Bitcoin's Price Surge Above $90,000 Drives Greed Index to 72, But Sentiment Cools to 60

On April 23, the Crypto Fear & Greed Index reached a score of 72 out of 100, indicating a high level of greed and optimism among investors as Bitcoin's price surged above $90,000. However, despite Bitcoin maintaining its price above this level, the sentiment score has gradually declined to 60 by April 25, suggesting a cooling off of the initial enthusiasm.
This discrepancy between Bitcoin's price performance and the declining sentiment score has raised concerns among analysts about the sustainability of the current rally. Markus Thielen, head of research at 10x Research, expressed caution, stating that the stablecoin minting indicator has not yet returned to high-activity levels, which could signal a potential slowdown in the rally. Similarly, Bitfinex analysts noted that while Bitcoin's relative strength against US equities appears real, it is yet to be confirmed as structural.
Despite these concerns, some analysts remain bullish. Michaël van de Poppe, founder of MN Trading Capital, predicted that buyers are likely to step in, continuing the path toward a new all-time high.
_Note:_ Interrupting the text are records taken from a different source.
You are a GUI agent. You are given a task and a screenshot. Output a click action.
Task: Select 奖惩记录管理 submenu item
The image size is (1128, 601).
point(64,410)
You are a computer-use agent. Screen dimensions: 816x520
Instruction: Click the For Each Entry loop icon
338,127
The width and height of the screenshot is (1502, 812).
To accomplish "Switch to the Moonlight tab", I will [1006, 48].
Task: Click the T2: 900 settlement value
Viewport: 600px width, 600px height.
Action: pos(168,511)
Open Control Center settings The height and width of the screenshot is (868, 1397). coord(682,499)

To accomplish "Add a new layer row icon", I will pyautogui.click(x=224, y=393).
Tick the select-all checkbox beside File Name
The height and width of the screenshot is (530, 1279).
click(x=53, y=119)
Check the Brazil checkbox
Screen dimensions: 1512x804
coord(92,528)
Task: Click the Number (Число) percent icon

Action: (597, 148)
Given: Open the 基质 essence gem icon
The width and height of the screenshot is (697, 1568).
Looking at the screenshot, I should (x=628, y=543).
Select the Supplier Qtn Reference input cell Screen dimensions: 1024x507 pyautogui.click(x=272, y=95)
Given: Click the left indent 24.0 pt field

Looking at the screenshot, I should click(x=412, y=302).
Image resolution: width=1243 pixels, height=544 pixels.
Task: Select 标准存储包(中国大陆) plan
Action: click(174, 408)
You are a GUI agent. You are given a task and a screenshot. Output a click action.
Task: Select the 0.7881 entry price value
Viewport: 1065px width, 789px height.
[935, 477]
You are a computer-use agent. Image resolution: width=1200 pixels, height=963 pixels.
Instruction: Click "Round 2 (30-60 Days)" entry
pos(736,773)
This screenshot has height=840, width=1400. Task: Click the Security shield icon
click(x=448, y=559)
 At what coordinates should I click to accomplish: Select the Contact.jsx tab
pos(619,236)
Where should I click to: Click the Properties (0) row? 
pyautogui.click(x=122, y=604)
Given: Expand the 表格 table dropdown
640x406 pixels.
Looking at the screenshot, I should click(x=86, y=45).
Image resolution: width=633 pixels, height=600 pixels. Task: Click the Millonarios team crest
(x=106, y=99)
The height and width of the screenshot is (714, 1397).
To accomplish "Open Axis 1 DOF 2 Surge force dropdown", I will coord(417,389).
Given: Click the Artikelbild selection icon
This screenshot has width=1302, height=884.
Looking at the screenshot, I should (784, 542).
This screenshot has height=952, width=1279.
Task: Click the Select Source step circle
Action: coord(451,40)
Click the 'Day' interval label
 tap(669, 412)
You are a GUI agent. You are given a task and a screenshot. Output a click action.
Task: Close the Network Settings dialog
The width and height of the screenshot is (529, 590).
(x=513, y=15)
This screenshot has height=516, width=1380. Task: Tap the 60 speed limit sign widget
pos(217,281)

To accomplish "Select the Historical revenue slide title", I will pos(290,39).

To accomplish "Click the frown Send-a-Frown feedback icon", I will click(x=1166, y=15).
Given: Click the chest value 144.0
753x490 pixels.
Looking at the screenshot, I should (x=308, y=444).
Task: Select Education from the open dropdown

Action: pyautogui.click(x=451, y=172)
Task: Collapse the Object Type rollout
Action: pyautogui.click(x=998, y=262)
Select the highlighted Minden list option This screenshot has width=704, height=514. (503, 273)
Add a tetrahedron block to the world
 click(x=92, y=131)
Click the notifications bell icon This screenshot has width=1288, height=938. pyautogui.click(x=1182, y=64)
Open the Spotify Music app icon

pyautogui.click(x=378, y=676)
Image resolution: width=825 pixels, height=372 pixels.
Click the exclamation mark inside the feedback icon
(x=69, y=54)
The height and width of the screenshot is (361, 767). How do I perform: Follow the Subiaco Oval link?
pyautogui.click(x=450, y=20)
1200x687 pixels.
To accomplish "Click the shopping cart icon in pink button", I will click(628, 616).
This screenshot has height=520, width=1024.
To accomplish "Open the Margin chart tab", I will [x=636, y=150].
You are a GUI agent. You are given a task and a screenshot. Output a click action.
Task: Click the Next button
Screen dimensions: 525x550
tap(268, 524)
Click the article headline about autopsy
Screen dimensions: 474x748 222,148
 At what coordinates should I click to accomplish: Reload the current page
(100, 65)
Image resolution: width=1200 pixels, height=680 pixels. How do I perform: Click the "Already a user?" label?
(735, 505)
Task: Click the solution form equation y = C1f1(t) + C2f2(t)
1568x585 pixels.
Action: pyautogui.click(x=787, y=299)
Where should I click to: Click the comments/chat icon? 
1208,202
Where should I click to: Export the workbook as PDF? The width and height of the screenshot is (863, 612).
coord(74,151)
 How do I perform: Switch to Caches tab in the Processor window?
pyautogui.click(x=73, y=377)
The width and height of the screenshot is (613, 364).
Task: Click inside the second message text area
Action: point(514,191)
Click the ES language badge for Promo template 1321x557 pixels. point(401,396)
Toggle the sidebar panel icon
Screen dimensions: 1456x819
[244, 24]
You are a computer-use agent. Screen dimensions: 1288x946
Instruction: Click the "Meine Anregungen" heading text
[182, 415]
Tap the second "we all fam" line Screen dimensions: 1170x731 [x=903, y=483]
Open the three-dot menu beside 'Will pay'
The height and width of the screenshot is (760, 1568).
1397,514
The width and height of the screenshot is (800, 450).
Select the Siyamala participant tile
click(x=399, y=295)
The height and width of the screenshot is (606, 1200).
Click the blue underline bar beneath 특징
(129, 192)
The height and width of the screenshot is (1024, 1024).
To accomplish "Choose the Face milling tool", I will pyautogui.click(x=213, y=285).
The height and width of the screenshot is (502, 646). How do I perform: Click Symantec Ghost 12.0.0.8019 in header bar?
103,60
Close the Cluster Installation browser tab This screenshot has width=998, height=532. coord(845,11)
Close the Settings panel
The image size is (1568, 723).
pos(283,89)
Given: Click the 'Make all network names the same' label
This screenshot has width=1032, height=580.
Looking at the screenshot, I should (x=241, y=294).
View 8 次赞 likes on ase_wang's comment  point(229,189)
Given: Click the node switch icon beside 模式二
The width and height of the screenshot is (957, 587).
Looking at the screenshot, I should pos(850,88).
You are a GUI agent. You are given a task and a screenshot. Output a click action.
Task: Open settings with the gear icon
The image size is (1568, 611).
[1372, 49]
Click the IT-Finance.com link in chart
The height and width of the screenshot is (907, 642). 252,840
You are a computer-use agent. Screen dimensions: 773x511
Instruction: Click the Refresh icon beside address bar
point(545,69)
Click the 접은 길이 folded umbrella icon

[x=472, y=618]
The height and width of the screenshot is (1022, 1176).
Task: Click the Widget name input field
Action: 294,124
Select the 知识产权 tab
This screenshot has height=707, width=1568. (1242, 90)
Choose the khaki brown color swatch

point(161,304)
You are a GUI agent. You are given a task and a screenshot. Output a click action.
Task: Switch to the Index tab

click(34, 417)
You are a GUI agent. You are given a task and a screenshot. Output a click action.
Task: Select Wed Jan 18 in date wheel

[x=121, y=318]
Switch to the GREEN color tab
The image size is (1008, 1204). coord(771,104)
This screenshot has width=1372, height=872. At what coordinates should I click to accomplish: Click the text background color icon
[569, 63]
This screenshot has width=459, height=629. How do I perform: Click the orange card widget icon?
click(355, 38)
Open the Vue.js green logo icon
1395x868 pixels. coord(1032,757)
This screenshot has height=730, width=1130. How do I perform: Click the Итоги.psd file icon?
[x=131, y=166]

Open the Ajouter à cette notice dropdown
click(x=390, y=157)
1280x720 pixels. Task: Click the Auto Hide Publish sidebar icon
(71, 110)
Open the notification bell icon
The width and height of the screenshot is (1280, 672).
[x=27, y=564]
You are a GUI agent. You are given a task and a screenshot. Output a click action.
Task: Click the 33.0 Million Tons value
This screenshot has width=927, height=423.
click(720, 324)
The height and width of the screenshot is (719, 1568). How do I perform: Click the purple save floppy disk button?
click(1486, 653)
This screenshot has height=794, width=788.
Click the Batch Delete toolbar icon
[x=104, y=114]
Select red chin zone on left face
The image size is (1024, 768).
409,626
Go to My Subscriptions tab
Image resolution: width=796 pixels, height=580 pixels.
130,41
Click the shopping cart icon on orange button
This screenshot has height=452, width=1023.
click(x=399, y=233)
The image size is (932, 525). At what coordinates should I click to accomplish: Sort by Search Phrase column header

This optimism is supported by the strong inflows into US-based spot Bitcoin ETFs, which saw $2.6 billion in net inflows over the past four trading days leading up to April 24.
The crypto market continues to be heavily influenced by Bitcoin, with its dominance sitting at 64.39% and the altcoin season score at a low 17 out of 100. This indicates that the market is still favoring Bitcoin over altcoins, which could be contributing to the overall sentiment. Additionally, the tone of Bitcoin-related social media posts has flipped to bullish, further supporting the positive market sentiment.
In summary, while Bitcoin's price holding above $90,000 has pushed market sentiment to a two-month high, the gradual decline in the greed sentiment score suggests that investors are becoming more cautious. Analysts' concerns about the sustainability of the rally, along with potential profit-taking and broader market volatility, could be contributing to this shift in sentiment. However, the overall market sentiment remains bullish, and investors should continue to monitor the market closely for any signs of a potential reversal.